Use searchable names for functions and variables
Despite many advances in editors, IDEs, indexing databases, and Language Servers, the primary method most developers use to find code in a project is plain text search. While it can be a pain to type long variable and function names, it makes them easily searchable (and all editors have autocomplete anyway).
In PHP:
Bad
$user->send();
Just try to search several thousand PHP files for the word send
. It won’t be easy to find what you’re looking for.
Good
$user->send_welcome_email();
It’s much more likely that send_welcome_email
is a unique string.
If something can fail, however unlikely, handle the failure
Many statements in code have a failure case. Some functions can return a falsy value if they cannot find their data. Many untyped objects might be missing a property. Code lasts a long time. While a particular failure case might seem impossible, chances are good that over many years of use, it will be hit. Always handle every possible failure, even if handling it is just throwing an error with a descriptive message or silently skipping some functionality.
In TypeScript:
Bad
function getDataFromApi(): {name?: string} { /* ... */ }
function sayName(name: string): void { /* ... */ }
const dbData = getDataFromApi();
sayName(dbData.name!);
In TypeScript, typically you are already forced to handle every failure (at least ones that produce a value into running code) because otherwise the compiler will give you an error. In the above example, dbData.name
may not be set, but sayName()
requires a string. This will not compile.

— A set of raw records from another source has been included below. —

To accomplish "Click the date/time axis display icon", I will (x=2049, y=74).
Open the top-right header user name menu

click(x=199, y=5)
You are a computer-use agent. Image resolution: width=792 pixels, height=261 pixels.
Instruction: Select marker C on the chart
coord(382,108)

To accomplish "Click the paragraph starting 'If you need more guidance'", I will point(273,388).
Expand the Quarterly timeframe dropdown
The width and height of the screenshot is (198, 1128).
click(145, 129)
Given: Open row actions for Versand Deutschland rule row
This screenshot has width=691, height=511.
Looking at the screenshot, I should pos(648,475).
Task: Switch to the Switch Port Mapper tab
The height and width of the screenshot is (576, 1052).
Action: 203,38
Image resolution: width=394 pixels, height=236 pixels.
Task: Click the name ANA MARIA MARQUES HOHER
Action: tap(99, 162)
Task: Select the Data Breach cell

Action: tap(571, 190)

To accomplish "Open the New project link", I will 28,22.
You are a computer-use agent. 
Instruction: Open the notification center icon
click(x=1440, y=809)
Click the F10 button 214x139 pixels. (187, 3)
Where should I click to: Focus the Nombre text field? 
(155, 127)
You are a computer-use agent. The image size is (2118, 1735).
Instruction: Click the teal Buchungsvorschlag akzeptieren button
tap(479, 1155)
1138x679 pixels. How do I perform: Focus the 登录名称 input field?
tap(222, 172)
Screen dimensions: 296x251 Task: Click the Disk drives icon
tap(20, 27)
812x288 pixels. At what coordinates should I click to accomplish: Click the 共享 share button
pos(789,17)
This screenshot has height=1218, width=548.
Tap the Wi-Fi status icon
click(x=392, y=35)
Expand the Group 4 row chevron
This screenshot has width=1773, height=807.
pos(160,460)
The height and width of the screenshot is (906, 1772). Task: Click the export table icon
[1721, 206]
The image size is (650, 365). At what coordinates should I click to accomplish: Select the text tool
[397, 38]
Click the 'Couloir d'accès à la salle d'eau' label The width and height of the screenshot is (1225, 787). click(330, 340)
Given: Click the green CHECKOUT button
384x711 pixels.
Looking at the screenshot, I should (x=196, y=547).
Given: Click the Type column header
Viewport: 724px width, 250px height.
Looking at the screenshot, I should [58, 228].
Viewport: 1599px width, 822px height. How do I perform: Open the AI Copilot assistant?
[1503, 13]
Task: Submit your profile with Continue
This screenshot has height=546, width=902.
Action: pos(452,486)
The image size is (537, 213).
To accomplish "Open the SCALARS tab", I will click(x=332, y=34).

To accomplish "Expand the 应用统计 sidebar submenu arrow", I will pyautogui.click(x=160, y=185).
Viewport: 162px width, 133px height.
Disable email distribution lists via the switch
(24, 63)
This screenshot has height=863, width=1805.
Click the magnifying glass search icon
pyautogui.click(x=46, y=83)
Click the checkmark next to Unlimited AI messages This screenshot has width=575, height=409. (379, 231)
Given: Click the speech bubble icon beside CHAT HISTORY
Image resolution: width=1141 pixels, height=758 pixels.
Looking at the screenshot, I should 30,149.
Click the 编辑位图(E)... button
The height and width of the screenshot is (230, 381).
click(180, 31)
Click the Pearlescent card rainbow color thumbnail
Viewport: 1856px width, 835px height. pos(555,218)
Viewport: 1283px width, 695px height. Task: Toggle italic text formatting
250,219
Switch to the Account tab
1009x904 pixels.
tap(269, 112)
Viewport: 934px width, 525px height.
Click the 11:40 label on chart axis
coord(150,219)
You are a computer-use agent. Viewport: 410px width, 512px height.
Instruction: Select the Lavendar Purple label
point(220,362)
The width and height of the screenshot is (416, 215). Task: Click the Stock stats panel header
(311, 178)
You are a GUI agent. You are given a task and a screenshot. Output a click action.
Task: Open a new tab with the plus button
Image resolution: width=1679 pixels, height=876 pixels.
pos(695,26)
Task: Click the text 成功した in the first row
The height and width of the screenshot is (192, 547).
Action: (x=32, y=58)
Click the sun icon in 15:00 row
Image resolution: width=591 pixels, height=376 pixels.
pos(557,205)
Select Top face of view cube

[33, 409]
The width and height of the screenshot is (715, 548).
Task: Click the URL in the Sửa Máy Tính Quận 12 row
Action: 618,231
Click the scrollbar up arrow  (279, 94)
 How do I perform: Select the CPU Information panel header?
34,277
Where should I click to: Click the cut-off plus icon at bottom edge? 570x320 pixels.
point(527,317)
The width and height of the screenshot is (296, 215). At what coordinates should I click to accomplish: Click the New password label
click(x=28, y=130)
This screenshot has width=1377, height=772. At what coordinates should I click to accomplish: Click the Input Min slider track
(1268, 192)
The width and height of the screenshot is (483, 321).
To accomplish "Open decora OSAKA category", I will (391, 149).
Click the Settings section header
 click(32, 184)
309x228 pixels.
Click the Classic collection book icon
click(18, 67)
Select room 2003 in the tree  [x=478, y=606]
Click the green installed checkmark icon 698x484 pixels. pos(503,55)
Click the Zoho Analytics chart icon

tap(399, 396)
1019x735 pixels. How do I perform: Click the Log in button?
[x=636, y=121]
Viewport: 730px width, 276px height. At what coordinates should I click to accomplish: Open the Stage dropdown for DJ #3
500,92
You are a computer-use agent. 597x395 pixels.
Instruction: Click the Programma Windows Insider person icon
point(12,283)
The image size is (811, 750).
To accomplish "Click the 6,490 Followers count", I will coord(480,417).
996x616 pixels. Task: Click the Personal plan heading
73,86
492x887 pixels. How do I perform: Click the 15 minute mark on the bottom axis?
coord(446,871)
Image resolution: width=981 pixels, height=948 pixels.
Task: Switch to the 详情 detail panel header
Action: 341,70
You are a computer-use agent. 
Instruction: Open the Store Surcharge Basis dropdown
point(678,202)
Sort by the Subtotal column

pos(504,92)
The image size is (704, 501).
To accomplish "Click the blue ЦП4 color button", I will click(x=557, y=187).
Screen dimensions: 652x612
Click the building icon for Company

However, there’s a trick called a “non-null assertion” (the exclamation point above) that tells the compiler, “I know better than you; this will always exist.” That’s great if you’re right, but what if you’re wrong? A hard-to read fatal error might occur.
Good
function getDataFromApi(): {name?: string} { /* ... */ }
function sayName(name: string): void { /* ... */ }
const dbData = getDataFromApi();
sayName(dbData.name ?? 'Unknown');
There’s different ways to handle data that we expect and which isn’t there. One way would be to say throw new Error('Tried to say a name but no name could be found')
. That error message would be easy to locate in the code for debugging. However, maybe we don’t care and just want to print something. In that case, we can provide a fallback without much effort.
In PHP:
Bad
function get_data_from_db(): array { /* ... */ }
function say_name( string $name ): void { /* ... */ }
$db_data = get_data_from_db();
say_name( $db_data['name'] );
It’s very common when working with a MySQL database in PHP to query a table and assign the results to an array, assuming that the array values are all what we expect them to be. It’s not uncommon for that assumption to be false, causing fatal errors with hard-to-read messages. Sometimes PHP doesn’t even throw an error and silently logs a warning instead, which means the developers will probably never know about the problem at all.
Good
function get_data_from_db(): array { /* ... */ }
function say_name( string $name ): void { /* ... */ }
$db_data = get_data_from_db();
say_name( $db_data['name'] ?? 'Unknown' );
As mentioned above, we have many options for dealing with missing data. We could throw new \Exception('Tried to say a name but no name could be found');
, or we could silently skip the function call, or – as in this example – we could provide a fallback.
So, how do I write good code?
- Code is read more often than it is written. Write code for humans to read.
- Code is changed more often than it is added. Always look for ways to make existing code easier to read.
- Writing code usually means focusing on the goal, not the process. Take time to do the right thing with names, error handling, comments, function sharing, and function arguments.